There are words that English only partially shares with other Romance languages. The particularity of the English language is its great adaptability and creativity. The following examples show how English speakers coined new usages and meanings, or sometimes completely reappropriated Latin words. This is why, in spite of shared roots from Latin, these words have different meanings from their look-alike cousins in French, Italian or Spanish.

  • actual, actually : the original meaning is 'present' ; English added the meaning of 'existing as a fact'.
  • argue : verb usage rare in Romance languages ; English coined the meaning of 'dispute' in addition to the original meaning of 'use arguments to convince'.
  • callous : meaning 'hardened skin' in Latin, it evolved to signify 'emotionally hardened' or 'insensitive'.
  • concern : the original meaning is 'relate to', 'involve', 'be of interest to s.o.' ; English added the meaning of 'worry'
  • countenance : from French contenance ('amount contained') ; English gave it the meanings of "facial expression", "support/approval", and created a new verb meaning "admit as acceptable or possible".
  • demonstrate, demonstration, demonstrator : the original meaning is 'show or prove through reasoning' ; English added the meaning of 'protest publicly'.
  • divert : Romance languages only have the meaning of 'distract', while English added the senses of 'to turn aside', 'draw off a course', 'deflect' or 'route on a detour'.
  • fashion : from French façon (manner, pattern, style) ; the sense of "well-dressed person" emerged in the early 20th century.
  • gender : from Latin genus meaning 'kind, type, species, race'. It retained this sense in other Romance languages, and came to mean "sex of a human being" in English only in the 20th century.
  • impair : from French empirer and Latin impejorare meaning 'get worse' or 'deteriorate'. English changed the meaning to 'weaken' or 'damage'.
  • issue : from Latin exire via French issue (exit) ; English added the meaning of 'sending out', 'put into circulation' 'publish', but also of 'problem', 'dispute' or 'matter', as well as 'offspring'.
  • journey : Originally meaning 'day' or 'a day's travel/work' in French (journée) or Italian (giornata), English retained only the sense of 'course of travelling' and coined a verb from it too.
  • manage, manager : relates to the Italian maneggiare (to handle) and the French manège (horsemanship), both derived from Latin manus (hand).
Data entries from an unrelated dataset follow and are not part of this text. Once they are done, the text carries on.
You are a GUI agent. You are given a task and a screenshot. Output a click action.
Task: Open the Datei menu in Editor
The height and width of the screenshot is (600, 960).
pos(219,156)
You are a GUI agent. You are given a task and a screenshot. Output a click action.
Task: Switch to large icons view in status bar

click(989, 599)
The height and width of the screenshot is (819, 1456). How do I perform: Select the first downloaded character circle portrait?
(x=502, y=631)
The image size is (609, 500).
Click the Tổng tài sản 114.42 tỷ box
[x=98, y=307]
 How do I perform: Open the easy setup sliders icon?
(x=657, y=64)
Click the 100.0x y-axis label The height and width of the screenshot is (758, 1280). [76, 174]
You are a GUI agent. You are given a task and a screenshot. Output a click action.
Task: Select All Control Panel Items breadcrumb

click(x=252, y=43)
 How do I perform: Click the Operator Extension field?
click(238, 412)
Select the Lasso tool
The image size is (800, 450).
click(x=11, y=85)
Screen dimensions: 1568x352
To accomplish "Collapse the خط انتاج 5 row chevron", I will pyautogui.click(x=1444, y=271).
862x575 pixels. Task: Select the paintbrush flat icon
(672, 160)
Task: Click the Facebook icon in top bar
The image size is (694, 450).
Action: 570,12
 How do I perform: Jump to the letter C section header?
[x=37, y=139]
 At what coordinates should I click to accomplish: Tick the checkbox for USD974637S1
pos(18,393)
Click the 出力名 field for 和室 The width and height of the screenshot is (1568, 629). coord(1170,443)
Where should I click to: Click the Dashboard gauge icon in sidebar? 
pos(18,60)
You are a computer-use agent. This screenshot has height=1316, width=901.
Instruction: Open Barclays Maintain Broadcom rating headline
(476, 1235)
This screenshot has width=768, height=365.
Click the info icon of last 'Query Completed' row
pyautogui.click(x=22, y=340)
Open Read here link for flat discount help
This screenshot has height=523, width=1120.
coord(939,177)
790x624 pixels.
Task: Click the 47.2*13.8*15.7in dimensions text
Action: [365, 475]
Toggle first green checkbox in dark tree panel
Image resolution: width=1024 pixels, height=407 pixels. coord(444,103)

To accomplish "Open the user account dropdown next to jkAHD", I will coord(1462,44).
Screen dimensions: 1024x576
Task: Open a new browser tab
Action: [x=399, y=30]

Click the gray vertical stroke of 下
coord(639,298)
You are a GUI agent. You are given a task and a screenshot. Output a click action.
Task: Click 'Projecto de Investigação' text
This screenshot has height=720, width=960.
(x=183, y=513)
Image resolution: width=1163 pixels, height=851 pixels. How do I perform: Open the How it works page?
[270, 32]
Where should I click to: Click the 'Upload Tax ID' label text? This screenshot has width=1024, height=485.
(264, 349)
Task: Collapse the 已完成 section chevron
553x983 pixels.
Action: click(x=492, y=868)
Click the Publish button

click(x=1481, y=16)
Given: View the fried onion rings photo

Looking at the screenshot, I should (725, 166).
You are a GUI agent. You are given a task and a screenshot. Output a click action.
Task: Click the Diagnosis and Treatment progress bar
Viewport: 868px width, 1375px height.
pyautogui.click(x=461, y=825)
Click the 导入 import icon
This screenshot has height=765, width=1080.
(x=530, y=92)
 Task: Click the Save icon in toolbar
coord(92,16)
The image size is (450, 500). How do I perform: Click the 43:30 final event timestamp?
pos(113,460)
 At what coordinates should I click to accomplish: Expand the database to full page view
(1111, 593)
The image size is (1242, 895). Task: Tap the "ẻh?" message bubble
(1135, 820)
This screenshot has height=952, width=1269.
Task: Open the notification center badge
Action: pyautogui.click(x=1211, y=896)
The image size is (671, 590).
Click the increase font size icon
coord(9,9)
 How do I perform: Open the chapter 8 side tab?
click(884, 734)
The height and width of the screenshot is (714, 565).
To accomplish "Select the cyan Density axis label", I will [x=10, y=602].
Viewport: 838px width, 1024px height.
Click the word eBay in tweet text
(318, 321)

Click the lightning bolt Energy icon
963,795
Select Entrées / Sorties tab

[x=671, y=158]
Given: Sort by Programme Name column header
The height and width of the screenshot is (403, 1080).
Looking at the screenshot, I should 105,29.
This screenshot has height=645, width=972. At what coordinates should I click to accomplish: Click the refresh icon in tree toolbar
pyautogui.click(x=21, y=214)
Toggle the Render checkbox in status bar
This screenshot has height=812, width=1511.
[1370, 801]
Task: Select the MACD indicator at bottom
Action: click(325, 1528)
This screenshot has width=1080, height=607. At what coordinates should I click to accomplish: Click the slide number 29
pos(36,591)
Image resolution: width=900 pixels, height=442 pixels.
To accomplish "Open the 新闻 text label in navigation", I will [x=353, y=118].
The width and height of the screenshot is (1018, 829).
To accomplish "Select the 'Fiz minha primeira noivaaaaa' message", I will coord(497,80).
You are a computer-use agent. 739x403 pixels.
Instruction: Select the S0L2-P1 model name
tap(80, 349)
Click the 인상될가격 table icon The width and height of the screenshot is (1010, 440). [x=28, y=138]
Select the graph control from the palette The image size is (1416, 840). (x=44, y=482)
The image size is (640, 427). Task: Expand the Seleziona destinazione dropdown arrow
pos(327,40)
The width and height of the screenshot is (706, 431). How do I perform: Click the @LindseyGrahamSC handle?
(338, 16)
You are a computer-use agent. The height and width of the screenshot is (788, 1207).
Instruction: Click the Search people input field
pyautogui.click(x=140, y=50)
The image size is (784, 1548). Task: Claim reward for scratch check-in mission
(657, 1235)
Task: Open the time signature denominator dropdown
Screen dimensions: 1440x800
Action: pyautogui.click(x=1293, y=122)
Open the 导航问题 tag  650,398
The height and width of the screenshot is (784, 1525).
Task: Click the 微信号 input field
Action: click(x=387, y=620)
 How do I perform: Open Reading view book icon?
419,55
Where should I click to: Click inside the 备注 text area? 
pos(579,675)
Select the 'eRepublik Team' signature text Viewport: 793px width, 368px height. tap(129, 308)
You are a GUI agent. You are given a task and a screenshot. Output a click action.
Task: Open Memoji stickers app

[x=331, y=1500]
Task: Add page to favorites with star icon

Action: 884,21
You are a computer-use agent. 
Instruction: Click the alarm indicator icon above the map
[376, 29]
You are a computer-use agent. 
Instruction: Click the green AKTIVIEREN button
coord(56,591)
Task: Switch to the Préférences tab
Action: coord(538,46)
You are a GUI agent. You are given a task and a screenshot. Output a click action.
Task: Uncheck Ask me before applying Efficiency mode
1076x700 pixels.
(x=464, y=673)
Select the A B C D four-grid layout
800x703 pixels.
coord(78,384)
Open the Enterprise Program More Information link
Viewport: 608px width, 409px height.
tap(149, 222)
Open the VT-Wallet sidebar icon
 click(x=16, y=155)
Pretty much all the modern meanings of 'manage' have evolved in English.
  • purchase : from Old French purchaser (to chase) ; English changed the meaning to 'buy' or 'thing bought'.
  • rampant : from French rampant ('creep', 'climb') ; English gave it the sense of "growing without check".
  • record : from Old French recorder ('recite', 'report'), ultimately from Latin recordari ('remember', 'call to mind'). English gave the word the meanings of "best performance of its kind", "converting sound/video/data onto a physical support", and a "disc carrying recorded sound".
  • recoup : from French recouper meaning 'cut again' or 'cut back'. English gave it the meaning of 'regain', 'reimburse' or 'compensate'.
  • retrieve : from French retrouver (to find again, to rediscover) ; English language changed the meaning to 'get back', 'recuperate' or 'recover'.
  • royalty : English coinage of the meaning 'usage-based payments'.
  • tenure : from French tenir and Latin tenere meaning 'to hold' ; tenure exists in French (though rare) in the sense of land held or occupied (mostly by a vassal in the Middle Ages). English broadened its usage and coined the meaning of holding a permanent office or employment.